Relation between chemotaxis and consumption of amino acids in bacteria

Abstract

Chemotaxis enables bacteria to navigate chemical gradients in their environment, accumulating toward high concentrations of attractants and avoiding high concentrations of repellents. Although finding nutrients is likely to be an important function of bacterial chemotaxis, not all characterized attractants are nutrients. Moreover, even for potential nutrients, the exact relation between the metabolic value of chemicals and their efficiency as chemoattractants has not been systematically explored. Here we compare the chemotactic response of amino acids with their use by bacteria for two well-established models of chemotactic behavior, Escherichia coli and Bacillus subtilis. We demonstrate that in E. coli chemotaxis toward amino acids indeed strongly correlates with their utilization. However, no such correlation is observed for B. subtilis, suggesting that in this case, the amino acids are not followed because of their nutritional value but rather as environmental cues.

Figure 1

FRET‐based analysis of chemotactic responses of E . coli to amino acids. A. Exemplary measurement of FRET response to alanine in the wild‐type cells, using the phosphorylation‐dependent interaction between CheZ‐CFP and CheY‐YFP. Buffer‐adapted cells were stimulated with step‐like addition and subsequent removal of indicated concentrations of amino acid (indicated by arrows). The response to a saturating stimulus, 100 μM α‐methyl‐DL‐aspartate (MeAsp), was used as a positive control. Ratio of YFP to CFP fluorescence is proportional to the amount of FRET complex formed and thus to the kinase activity. B. Dose responses of wild‐type cells to amino acid attractants. Relative kinase activity, derived from the YFP/CFP ratio, was plotted relative to the steady‐state activity in the buffer. Zero activity was obtained by a saturating stimulation with 100 μM MeAsp. Data were fitted using a Hill equation. Error bars here and throughout indicate standard errors. C and D. Correlation between the values of EC ₅₀ in the wild type and in receptorless cells expressing Tar (C) or Tsr (D) as a sole receptor. Amino acid ligands sensed by Tar fall into two groups indicated by dotted lines, suggesting that Tar is primary sensor for group 1 and secondary sensor for group 2 amino acids.

Figure 2

Consumption of amino acids by E . coli. A. Profile of amino acid uptake by E . coli  MG1655 in minimal medium containing equimolar mixture of amino acids as the sole source of carbon and nitrogen.
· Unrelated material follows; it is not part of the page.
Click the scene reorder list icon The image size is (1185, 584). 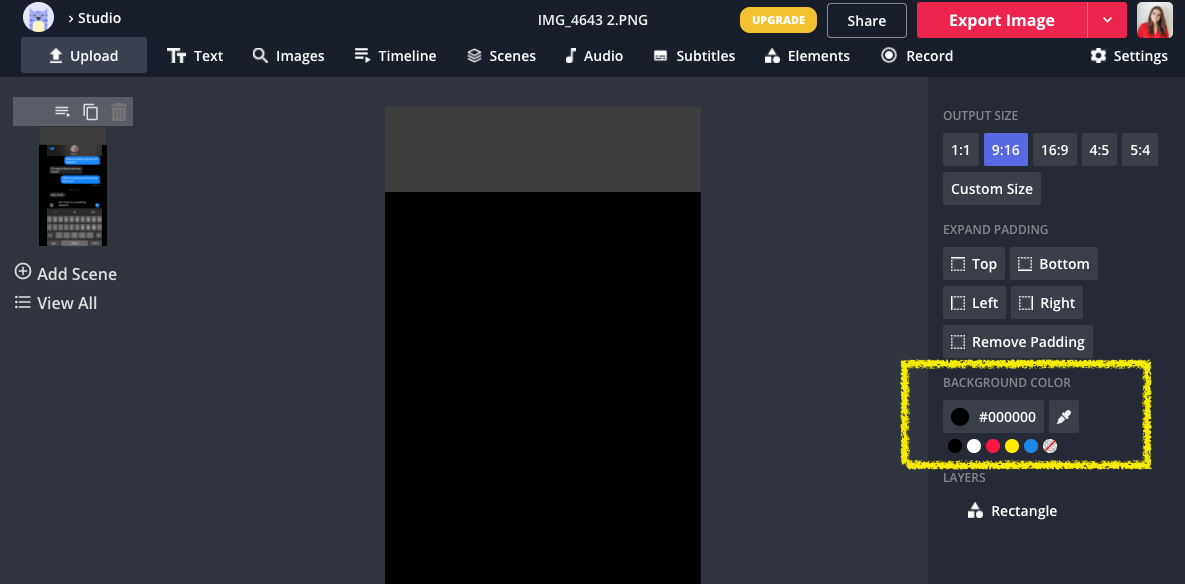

Profiles of amino acids with less than 50% utilization are shown in Fig. S5A. B. Correlation between t_1/2 of amino acid uptake, derived from (A), and the EC ₅₀ of chemotactic response as determined in Fig. 1B. C. Profiles of amino acid uptake by E . coli  NCM3722 under the same growth conditions as in (A). Profiles of amino acids with less than 50% utilization are shown in Fig. S9A. D. Profiles of amino acid uptake by E . coli  NCM3722 in minimum medium under anaerobic conditions. Profiles of amino acids with less than 50% utilization are shown in Fig. S9B.

Figure 3

Repellent responses and growth inhibition by amino acids in E. coli. A. Dose responses to amino acid repellents. Measurements were done and plotted as in Fig. 1A and B. The response was normalized to the prestimulus pathway activity as in Fig. 1B. B. Growth inhibition by amino acids. Cells were grown in the M9 minimal glucose medium containing individual L‐amino acids at the final concentration of 1 mM. Culture density was determined after 8 h, and relative growth was quantified by normalizing OD ₆₀₀ values to the control culture with no addition of amino acids. Red line indicates the relative growth of control culture.

Figure 4

Chemotactic response to amino acids in B . subtilis. A. Exemplary FRET measurement of the chemotactic response in B . subtilis cells, using the phosphorylation‐dependent interaction between CFP‐FliY and CheY‐YFP. Measurements were performed as in Fig. 1A. The response to a saturating stimulus of 100 μM asparagine served as positive control. Arrows indicate addition and removal of the indicated stimuli. B. Dose responses to all amino acids attractants in B . subtilis, derived from FRET measurements performed as in (A).

Figure 5

Consumption of amino acids by B . subtilis. A. Amino acid uptake profiles for B . subtilis cells grown in the minimal medium containing equimolar mixture of 20 l‐amino acids as the sole source of carbon and nitrogen. Profiles of amino acids with less than 50% utilization are shown in Fig. S12A. B. Correlation analysis between t_1/2 of amino acid uptake derived from (A) and the EC ₅₀ of chemotactic responses determined from Fig. 4B. C. Amino acid uptake profiles for B . subtilis  NCIB3610 grown under the same conditions as in (A). Profiles of amino acids with less than 50% utilization are shown in Fig. S12B.